In this preliminary study,
Virtual Biopsy technology facilitated the RFA electrodes insertion.
With its graphical representation of the electrode tip insertion point and the planning of the path within the area to be treated,
it represented a valuable tool for improved practical confidence.
The confidence is even increased by the possibility to monitor in real-time the tissue stiffness with elastosonography and the hemodynamics of the nodule and surrounding areas using Doppler technologies and CEUS.
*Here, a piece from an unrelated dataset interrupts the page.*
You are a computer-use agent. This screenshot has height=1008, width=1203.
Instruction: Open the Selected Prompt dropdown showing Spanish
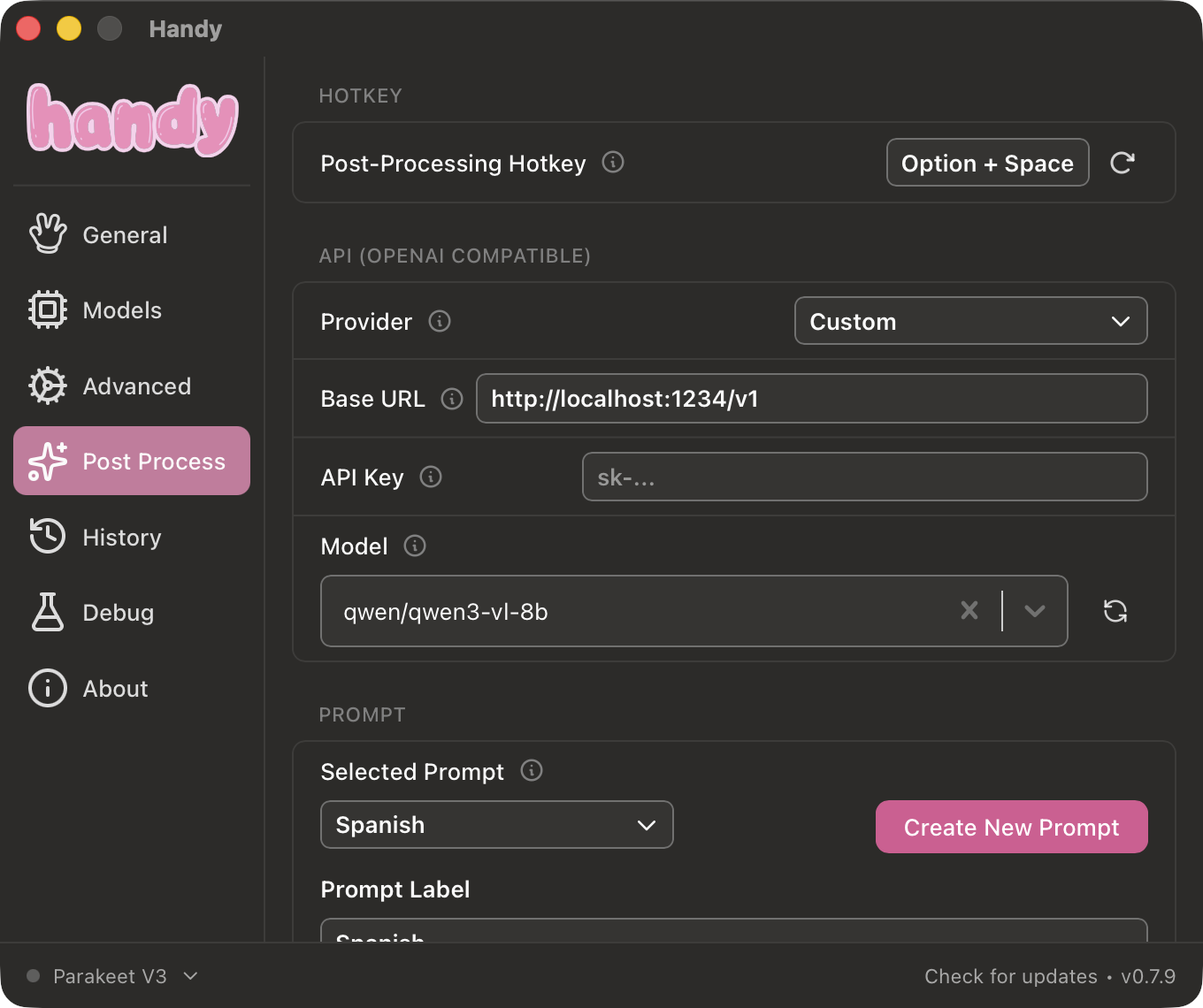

Virtual Biopsy technology enabled a secure visualization of the RFA electrode tip during the complex shot moving technique,
also during the gas out phases of the ablation procedure,
which gave the operator a bad or completely dark view of the treated area.
Furthermore,
the presence of nerves (i.e.
vagus or laryngeal) and vessels (i.e.
carotid artery,
internal jugular vein) in the treated area,
requires a high level of attention during the procedure.
Virtual Navigator real-time fusion imaging can help,
during the gas out phases of the RFA treatment,
the correct and complete visualization of the area already treated respect to the one still present.
This,
enhancing the overlap of the 3D pre-treatment volume over the 2D real-time acquisition.
Virtual Navigator 3D Pan technology showed to be a reliable and easy tool that fused 3D US thyroid anatomical data with bi-dimensional US scans.
Real-time Color Doppler,
Power Doppler,
CEUS and Elastonography evaluations were performed,
while navigating within the 3D Pan volume,
in order to respectively analyze the hemodynamic and stiffness characteristics of the examined area.
Custom color targeting of the nodule allowed the operator to easily identify and spatially localize the targets,
navigating within the whole picture given by the 3D Panoramic view.
The EM tracked free-hand acquisition enabled the operator to cover all the areas of interest.
The extended duration of the treatment time for the 3D US acquisitions (before and after the treatment) was balanced by the increased level of confidence and the easier navigation within the 3D US volume for both the treatment and checking phase.
For all the patients a satisfactory visual matching between the US volume and the relative 2D US was obtained.
All the ablation treatments were successfully performed without any patients’ complication.
The 3D Pan technology was highly preferred to the traditional 3D US acquisition performed with the volumetric probe,
as it was not necessary to change any probe between the 3D acquisition and the 2D scanning.
Moreover,
the 3D probe was too large in order to perform a correct and secure RFA treatment with the required shot moving technique.
The substitution of the probe was performed three times: one for the initial volume acquisition,
one for the 2D scan and the RFA electrode guidance and one for the final volume acquisition for the ablated area check with respect to the initial volume.
The substitution of the EM receiver between a 2D and a 3D probe increased the use of sterile covers,
therefore increasing the overall costs of the treatment.
MCS is an innovative technology that corrected subject’s movements,
in order to simultaneously increase patient’s and operator’s comfort and to ease US scanning and US-guided treatment procedures.